E. Guarantees and Letters of Credit

Emera had significant guarantees and letters of credit on behalf of third parties outstanding as discussed below. These are not included within the Consolidated Balance Sheets as at December 31, 2016.

Emera has provided a completion guarantee to the Government of Canada, whereby it has guaranteed the performance of the obligations of NSPML to cause the completion of the Maritime Link Project, subject to certain conditions set out in that guarantee. The cost of those obligations is estimated to be $1.577 billion, which reduces in the ordinary course as project costs are paid. The current exposure as at December 31, 2016 is $577 million.

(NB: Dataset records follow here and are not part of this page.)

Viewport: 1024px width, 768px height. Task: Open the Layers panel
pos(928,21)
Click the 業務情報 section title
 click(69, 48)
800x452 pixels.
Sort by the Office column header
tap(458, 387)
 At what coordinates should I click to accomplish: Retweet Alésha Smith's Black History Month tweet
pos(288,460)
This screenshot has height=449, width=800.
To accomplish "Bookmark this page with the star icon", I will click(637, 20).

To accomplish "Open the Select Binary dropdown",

TECO Coal was sold on September 21, 2015 to Cambrian Coal Corporation (“Cambrian”). Pursuant to the sales agreement, Cambrian is obligated to file applications required in connection with the change of control with the appropriate governmental entities. Once the applicable governmental agency deems each application to be acceptable, Cambrian is obligated to post a bond or other appropriate collateral necessary to obtain the release of the corresponding bond secured by the TECO Energy indemnity for that permit. Until the bonds secured by TECO Energy's indemnity are released, TECO Energy's indemnity will remain effective. As a result of the sale in September 2015, the letters of indemnity guaranteed $124 million ($95 million USD).

TECO Energy has remaining letters of indemnity related to TECO Coal, which totaled $80 million ($59 million USD) at December 31, 2016. As of that date Cambrian had posted approximately $54 million ($40 million USD) of additional reclamation bonds to replace corresponding reclamation bonds supported by TECO Energy’s indemnity. TECO Energy’s indemnity obligations in respect of such bonds will not be released until the applicable State department processes the applicable permit transfers and releases such bonds. These letters of indemnity guarantee payments to certain surety companies that issued reclamation bonds to the Commonwealths of Kentucky and Virginia in connection with TECO Coal's mining operations. Payments to the surety companies would be triggered if the reclamation bonds are called upon by either of these states and the permit holder, TECO Coal, does not pay the surety.

The amounts outlined above represent the maximum theoretical amounts that TECO Energy would be required to pay to the surety companies.

The company is working with Cambrian on the process to replace the remaining bonds. Pursuant to the securities purchase agreement, Cambrian has the obligation to indemnify and hold TECO Energy harmless from any losses incurred that arise out of the coal mining permits during the period commencing on the closing date through the date all permit approvals are obtained.

NSPI has a standby letter of credit to secure obligations under an unfunded pension plan in NSPI. The letter of credit expires in June 2017 and is renewed annually. The amount committed as at December 31, 2016 was $47 million.

Emera has standby letters of credit in the amount of $24 million USD for the benefit of secured parties in connection with a refinancing of the Bear Swamp joint venture and also to third parties that have extended credit to Emera and its subsidiaries. These letters of credit typically have a one-year term and are renewed annually as required.

Collaborative Arrangements

For the years ended December 31, 2016 and 2015, the Company has identified the following material collaborative arrangements:

Through NSPI, the Company is a participant in three wind energy projects in Nova Scotia. The percentage ownership of the wind project assets is based on the relative value of each party’s project assets by the total project assets. NSPI has power purchase arrangements to purchase the entire net output of the projects and, therefore, NSPI’s portion of the revenues are recorded net within regulated fuel for generation and purchased power. NSPI’s portion of operating expenses is recorded in operating, maintenance and general (“OM&G”) expenses. In 2016, NSPI recognized $18 million net expense (2015 - $10 million) in “Regulated fuel for generation and purchased power” and $5 million (2015 - $2 million) in “OM&G”.